The Norwegian airline is to introduce slimline seats, which will be narrower but offer extra legroom, on its intercontinental flights.
Flying long-haul with Norwegian Air could soon get a lot more comfortable, or not, depending on your body shape.
The airline claims the seating on its new Boeing 737 MAX aeroplanes will provide extra comfort for all fliers on longer routes, but not everyone is convinced.
The new cabin features 189 slimmer leather seats which measure 17.2″ wide, compared to an industry standard minimum of 18” according to industry figures. They do, however, offer extra legroom.
An economic decision
The new seats each weigh about 10kg, which is 1kg less than previous models. This should reduce the overall weight of an aircraft by around 200kg, which will lower fuel costs.

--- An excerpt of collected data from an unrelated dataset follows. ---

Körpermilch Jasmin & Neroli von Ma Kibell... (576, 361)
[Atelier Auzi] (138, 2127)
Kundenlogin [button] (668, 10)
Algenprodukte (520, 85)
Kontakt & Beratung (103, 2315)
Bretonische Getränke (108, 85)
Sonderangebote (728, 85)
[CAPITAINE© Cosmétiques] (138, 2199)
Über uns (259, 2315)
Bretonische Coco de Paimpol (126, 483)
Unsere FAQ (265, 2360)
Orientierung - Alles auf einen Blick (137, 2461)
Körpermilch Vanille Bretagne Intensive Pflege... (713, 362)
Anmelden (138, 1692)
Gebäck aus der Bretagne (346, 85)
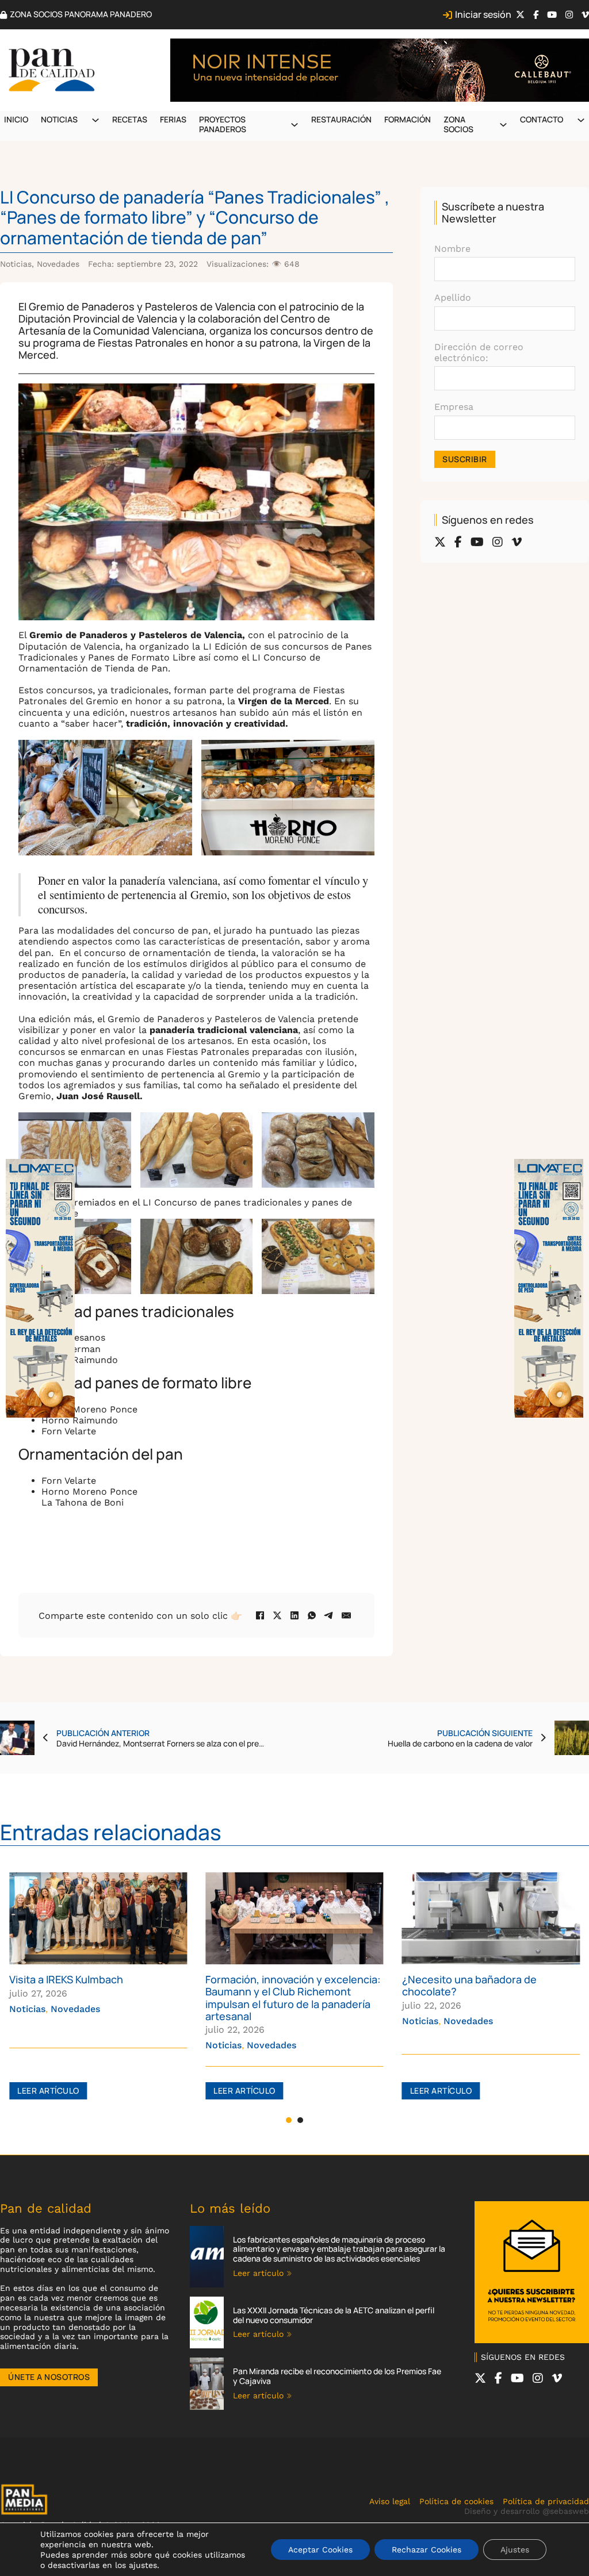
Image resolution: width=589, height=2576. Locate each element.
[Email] (346, 1615)
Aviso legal (389, 2501)
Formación (407, 119)
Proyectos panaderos (222, 124)
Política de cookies (456, 2501)
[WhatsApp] (311, 1615)
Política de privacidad (546, 2501)
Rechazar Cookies (426, 2549)
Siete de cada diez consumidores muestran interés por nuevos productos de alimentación (483, 1991)
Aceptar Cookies (320, 2549)
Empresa (453, 406)
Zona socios (458, 124)
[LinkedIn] (294, 1615)
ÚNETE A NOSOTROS (49, 2376)
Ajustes (514, 2549)
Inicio (16, 119)
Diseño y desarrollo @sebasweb (526, 2511)
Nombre (452, 248)
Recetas (129, 119)
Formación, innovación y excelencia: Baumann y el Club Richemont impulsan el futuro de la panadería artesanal (97, 1997)
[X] (277, 1615)
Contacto (541, 119)
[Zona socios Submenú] (503, 125)
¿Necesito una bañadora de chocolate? (272, 1985)
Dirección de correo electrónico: (478, 352)
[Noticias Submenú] (95, 120)
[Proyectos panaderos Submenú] (294, 125)
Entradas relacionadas (110, 1831)
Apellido (452, 297)
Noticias (59, 119)
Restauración (341, 119)
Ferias (173, 119)
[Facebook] (260, 1615)
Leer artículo (48, 2090)
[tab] (289, 2120)
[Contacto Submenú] (581, 120)
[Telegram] (329, 1615)
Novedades (58, 263)
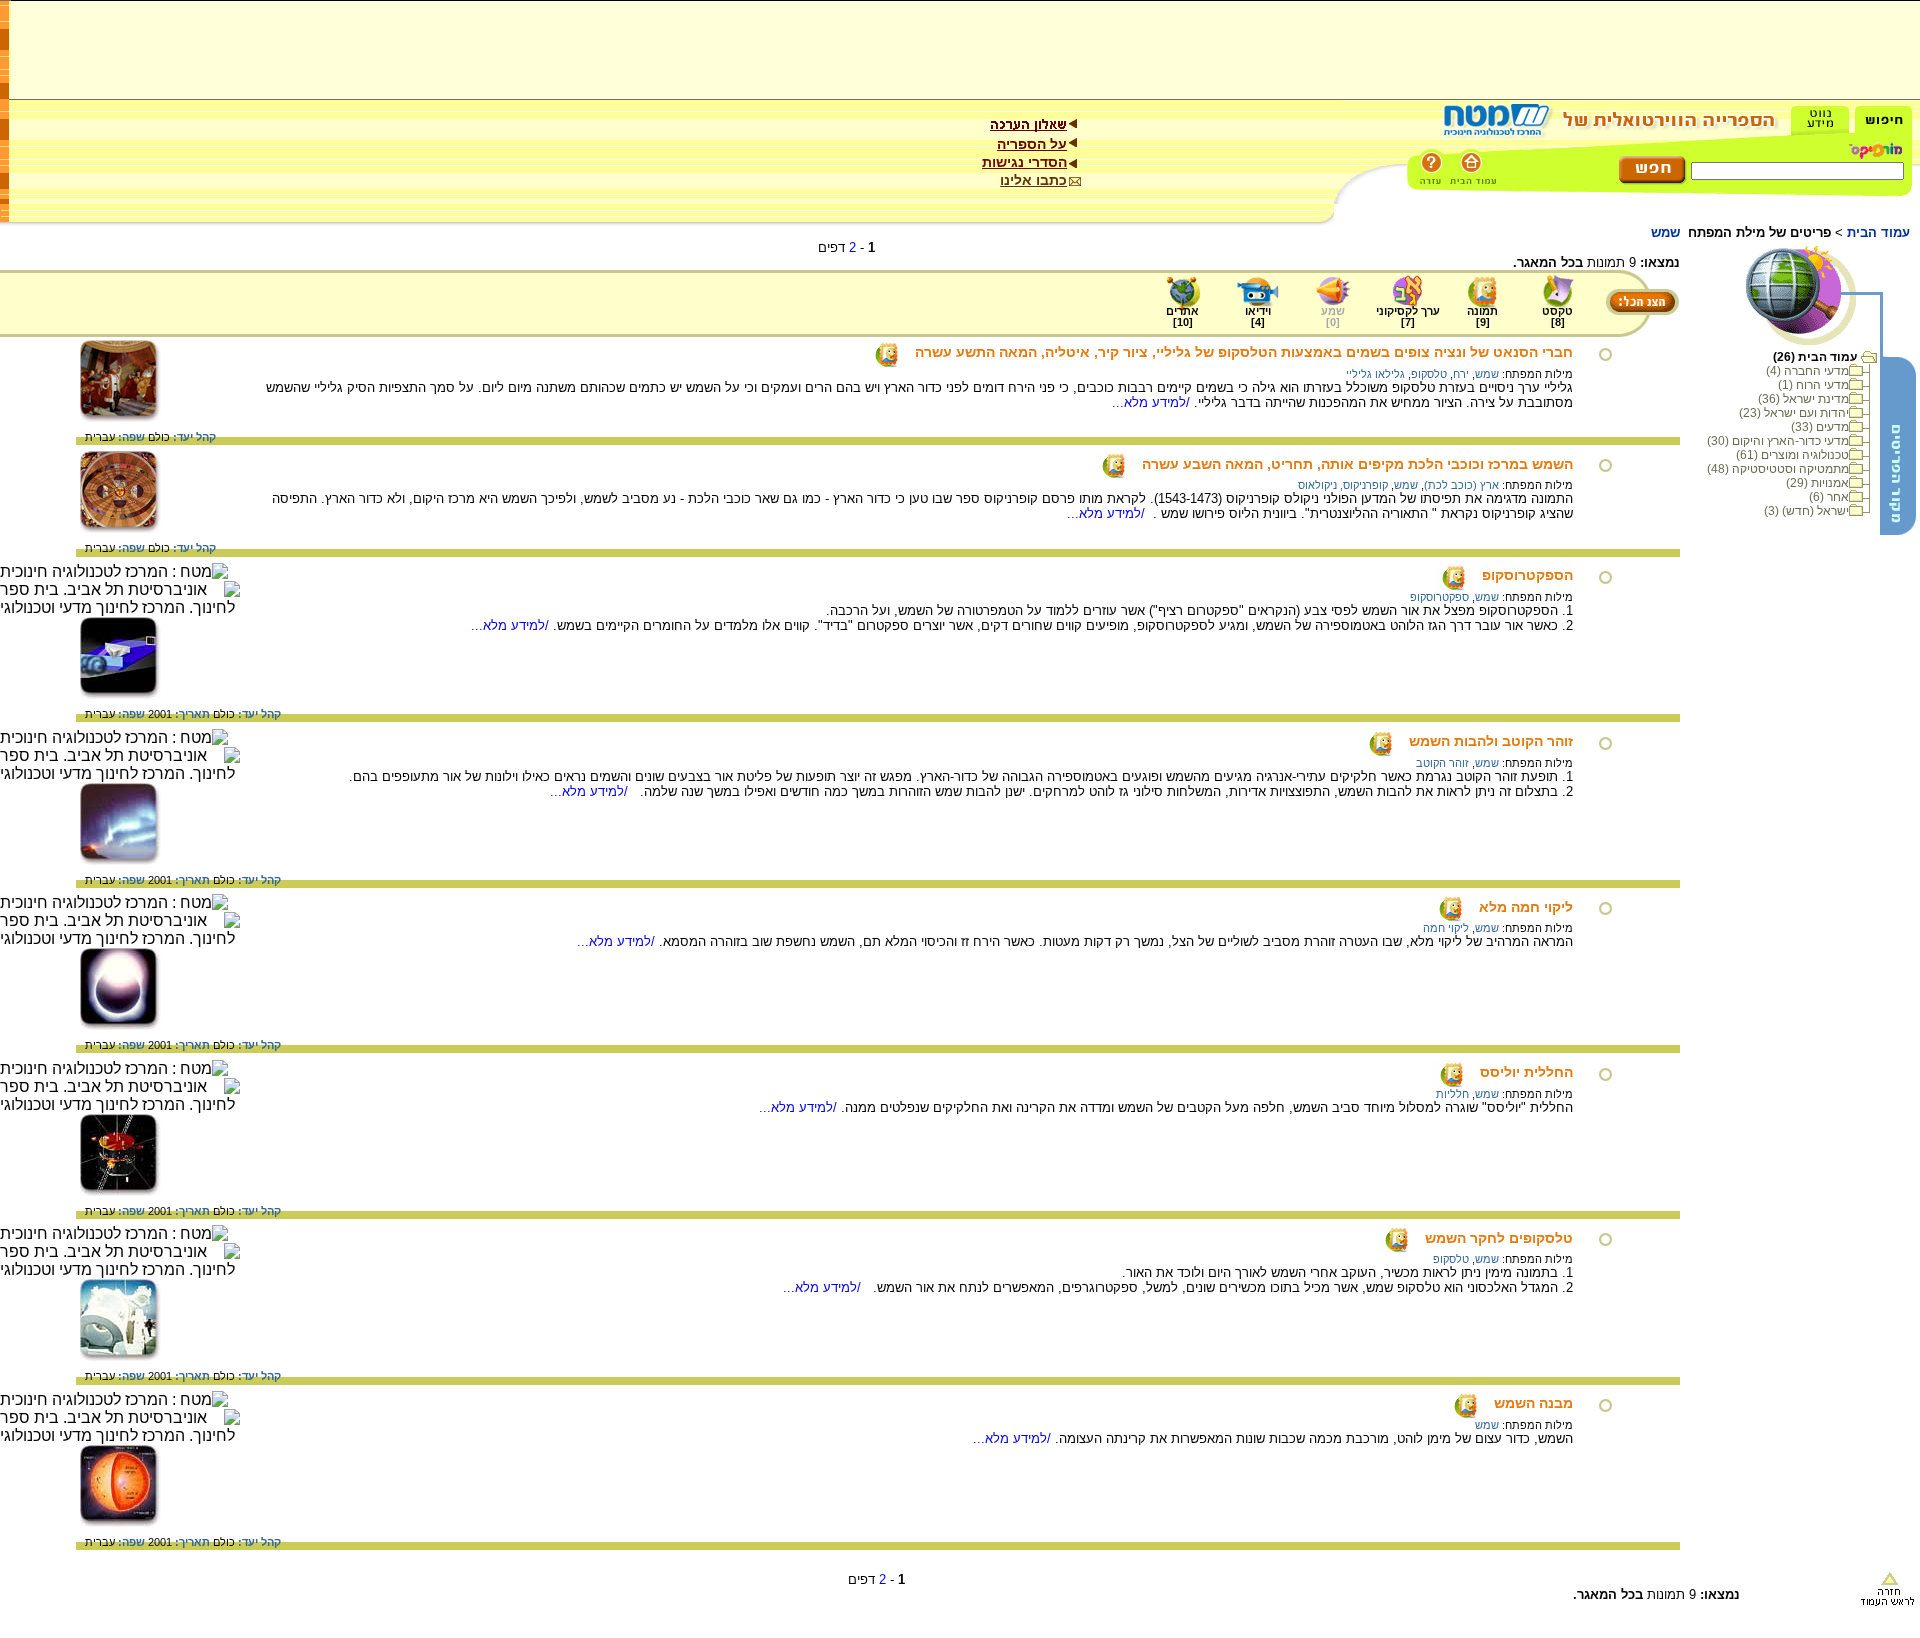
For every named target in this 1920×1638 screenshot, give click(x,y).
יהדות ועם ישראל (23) (1794, 413)
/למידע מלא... (1153, 402)
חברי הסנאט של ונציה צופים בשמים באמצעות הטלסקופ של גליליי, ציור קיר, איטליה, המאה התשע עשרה (1244, 352)
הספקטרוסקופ (1527, 575)
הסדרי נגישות (1024, 162)
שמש (1487, 374)
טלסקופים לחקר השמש (1499, 1238)
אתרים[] (1182, 316)
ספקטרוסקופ (1439, 597)
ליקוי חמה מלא (1526, 907)
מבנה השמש (1533, 1403)
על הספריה (1032, 144)
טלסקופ (1429, 374)
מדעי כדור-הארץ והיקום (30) (1778, 441)
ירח (1461, 374)
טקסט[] (1557, 316)
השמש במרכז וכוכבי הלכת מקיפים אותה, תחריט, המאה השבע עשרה (1357, 464)
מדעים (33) (1820, 427)
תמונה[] (1482, 316)
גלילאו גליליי (1375, 374)
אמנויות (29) (1817, 483)
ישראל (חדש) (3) (1806, 511)
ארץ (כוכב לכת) (1461, 485)
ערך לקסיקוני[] (1408, 316)
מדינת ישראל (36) (1803, 399)
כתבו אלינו (1033, 180)
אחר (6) (1829, 497)
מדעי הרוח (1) (1813, 385)
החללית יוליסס (1526, 1072)
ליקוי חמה (1446, 928)
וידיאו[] (1258, 316)
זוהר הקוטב (1442, 763)
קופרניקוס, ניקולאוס (1343, 485)
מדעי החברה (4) (1807, 371)
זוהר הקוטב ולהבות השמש (1491, 741)
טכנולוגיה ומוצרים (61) (1792, 455)
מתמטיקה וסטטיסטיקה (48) (1778, 469)
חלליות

“More than 370,000 customers have flown Norwegian between the UK and Ireland and the US east coast and now thousands more passengers can fly in slimmer seats that provide more space for the longer flights”, says Norwegian's Thomas Ramdahl.
“The Boeing 737 MAX’s versatility can provide passengers with lower fares on direct transatlantic routes and shorter flights as we plan to replace older aircraft as we maintain a young, modern and fuel-efficient fleet.”
A divisive move
Despite the positive spin from the company, Fabio Passalacqua, director of flight comparison site Jetcost, told iNews that the new seating will “divide customers”, even though he believes it is a good move overall.
“On the one hand it’s brilliant news for the taller passengers and those that often struggle with the lack of legroom: this new design means that they will no longer have to reserve a seat, often at extra cost, to ensure their comfort during the flight, thus saving them money and increasing their enjoyment of the flight at the same time,” he says.
“However, customers who find airplane seats are already too narrow (the new seats are as much as 2 inches narrower than most American airlines), will find their comfort will be reduced, even more so as there will no longer be seat cushions.”